--- Start of TEXT SEGMENT ---

Some news hit the wires today. The investing arms of Goldman Sachs and Morgan Stanley are quietly collaborating on a very big private equity venture for the oil & gas assets of utility company Dominion Resources. The deal could be as large as $15 billion, the Wall Street Journal reported. The collaboration of the two leading securities firms is a reminder of how private equity has changed Wall Street. If these firms are not colluding to drive down energy prices, they are invested in quite the opposite bets. My view is the Dominion deal, the day after a State of the Union message, signals and confirms the bottom for energy prices. These firms must see the Global Energy War in bold print, complete with its broad conflicts. They see opportunity. Last month, General Electric was involved in a $1.9 billion acquisition of Vetco Gray, an oil & gas equipment supplier. Also, Forest Oil announced a $1.5 billion for Houston Exploration, an independent oil & gas producer.

 

In the case of the Dominion deal, both Goldman Sachs and Morgan Stanley are part of a large consortium of private equity participants that includes Madison Dearborn Partners, Warburg Pincus, First Reserve, the Carlyle Group and its affiliate Riverstone Holdings. A second group composed of Blackstone Group, Texas Pacific Group, and Kohlberg Kravis Roberts is exploring its own offer, according the familiar parties.

 

With Treasury Secy Paulson still having one foot in Goldman Sachs paneled offices and both corners of his wallet sewn from GSax thread, one must conclude after the State of the Union address that the USGovt financial titans are aligning with energy as of now, and not against it. In my view the Iraqi War was designed much more to double the oil price, not so much to assure reliable supply. The GSax signature is unmistakable on defense of both the USDollar and crude oil, not to mention the fringe benefit privilege afforded them to secure positioning of Chinese public IPO stock launches. Power has its spoils, for pure private benefit. They made billion$ on the pathway down, and will make billion$ on the pathway up, oftentimes at the heavy expense of hedge funds, all while posing in a leadership role for the people of the nation. Bush and his fellow advocates from the oil industry have displayed no more skills in securing oil supplies than they have in the management of hurricane relief efforts, border patrols, or airport security. Oil output from Iraqi sources is actually in decline. They did manage to succeed in one day following the national speech on newfound oil independence priorities to engineer an increase by $30 billion the market capitalization of the major oil firms, which had been lagging. The next day the market took back some gains.

 

STATE OF THE DISUNION

The State of the Union message, delivered by the President, to me marked a clear point in time for the end of the energy decline. Energy security has and will continue to revolve uniformly around oil, and to be the primary emphasis in policy, in funding, and in military directives. Many of the current leaders outside of banking offices come from the oil industry, including the compromised environmental agencies. Few take seriously the stated goals of the 20% reduction in gasoline consumption and 75% reduction in the Middle East oil consumption. Surely not the Chicago trading pits, who regard such talk as meaningless nonsense, perhaps met with derision.

--- End of TEXT SEGMENT ---
--- Start of INFORMATION GIVEN ---

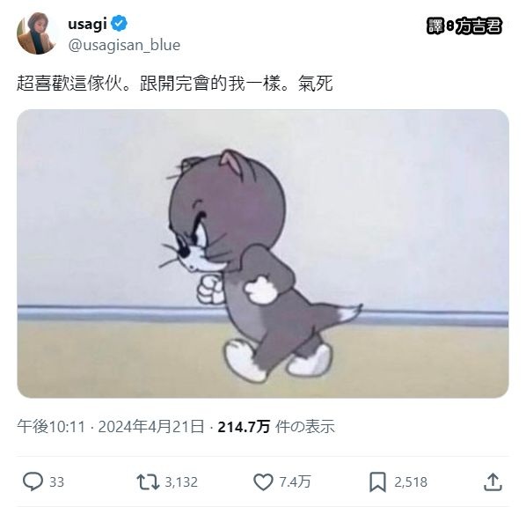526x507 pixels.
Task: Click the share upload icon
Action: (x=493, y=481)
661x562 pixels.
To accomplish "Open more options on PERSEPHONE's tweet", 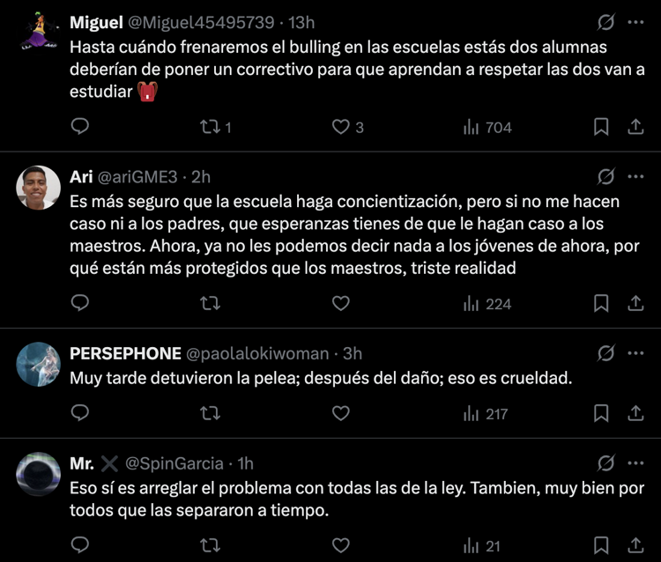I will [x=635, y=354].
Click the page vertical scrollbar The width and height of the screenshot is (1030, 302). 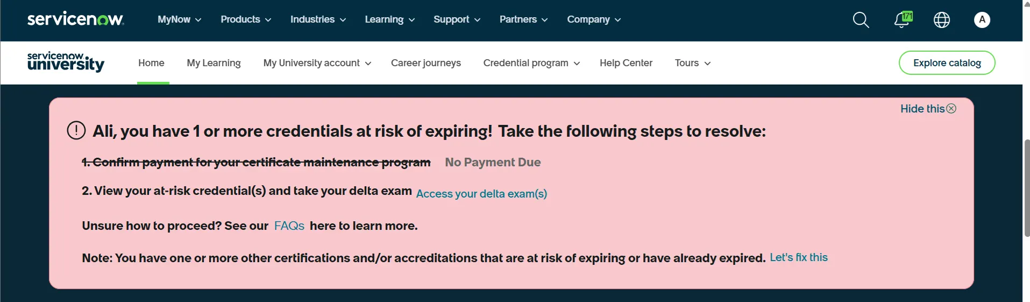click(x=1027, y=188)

--- End of INFORMATION GIVEN ---
--- Start of INFORMATION GIVEN ---

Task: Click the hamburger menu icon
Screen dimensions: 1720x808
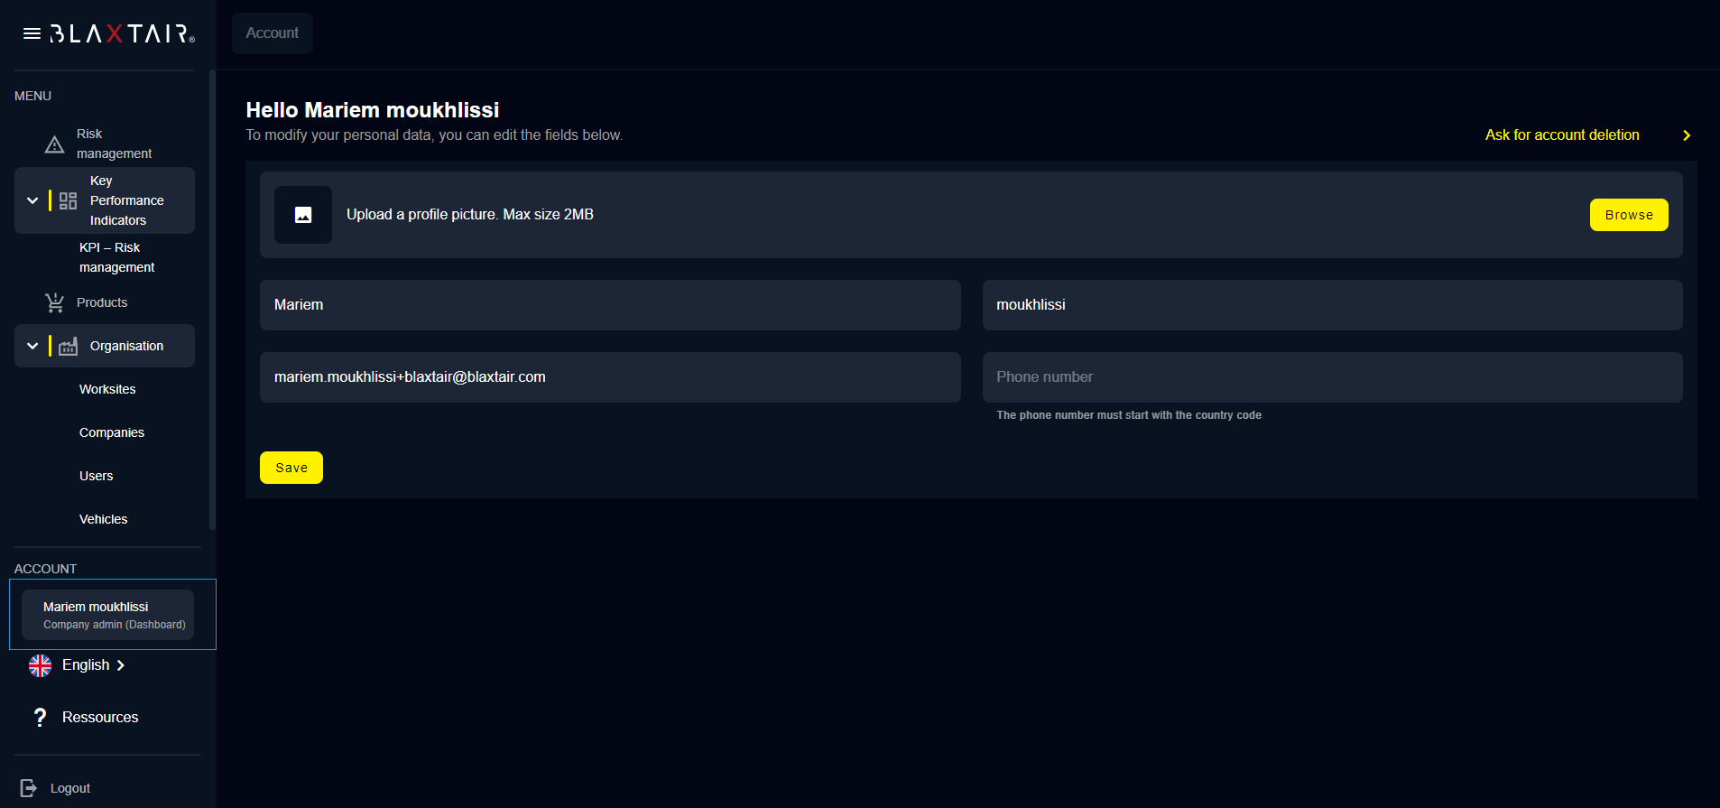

--- End of INFORMATION GIVEN ---

## OBJECTIVE 1
Answer these about the commentary on the Dominion deal:
(a) According to the Wall Street Journal report, how large could the Dominion deal be?
(b) Which three firms make up the second group exploring its own offer?
(c) What percentage reduction in gasoline consumption is named as a stated goal?
## OBJECTIVE 2
Write out the passage of the commentary on the Dominion deal from "In the case" up to and including "the familiar parties.".
## OBJECTIVE 3
Pick up the commentary on the Dominion deal after its final sentence and carry it on.

## EXPECTED OUTPUT 1
(a) As large as $15 billion.
(b) Blackstone Group, Texas Pacific Group, and Kohlberg Kravis Roberts.
(c) 20%.

## EXPECTED OUTPUT 2
In the case of the Dominion deal, both Goldman Sachs and Morgan Stanley are part of a large consortium of private equity participants that includes Madison Dearborn Partners, Warburg Pincus, First Reserve, the Carlyle Group and its affiliate Riverstone Holdings. A second group composed of Blackstone Group, Texas Pacific Group, and Kohlberg Kravis Roberts is exploring its own offer, according the familiar parties.

## EXPECTED OUTPUT 3
 

The energy market is ripe for a rebound since the US Military, Putin, Chavez, Nigerian Islamic rebels, China, and OPEC wish it to be so. The presence, birth, and rise of the Shanghai Coop Organization (SCO) punctuates the importance of Western lost dominance in the oil industry, and the motive for redoubled military effort to secure that oil. Russia, West Africa, and SCO now command most new deposits, discoveries, development, and imminent output. The oil world no longer operates within the United States sphere of power and influence. Its epicenter of policy has gravitated toward Moscow, Riyadh, and the shadowy region known either as the former Soviet Republics or as “Chaos-stan” in realistic terms.

 

This nation has been tragically led down wrong paths. Private profit is the motive, dominance is the objective, not efficiency and national strength, and lately, not even cooperation even with allies. Perhaps great wisdom was shared by H.L. Mencken as he aptly assessed in his own style the state of the union over a hundred years ago. Harken back to two wise men. Mencken was asked why he would wish to visit America at the turn of the 1900 century. He replied “Why would any man not want to see a carnival? He claimed his 19 cent contribution to the tiny USGovt at the time was ample payment for admission to observe such a carnival. And Ambrose Bierce, who commented on the corruption of politics with “Politics: the conduct of public affairs for private advantage.” These two quotes ring loud & clear in the last six years, what with an inept, spineless, unprincipled, wayward Congress and a nearly total corporate takeover of the Administration without much to show except private gain. So evident in the United States is the abject corruption of the political, financial, legislative, and military aspects.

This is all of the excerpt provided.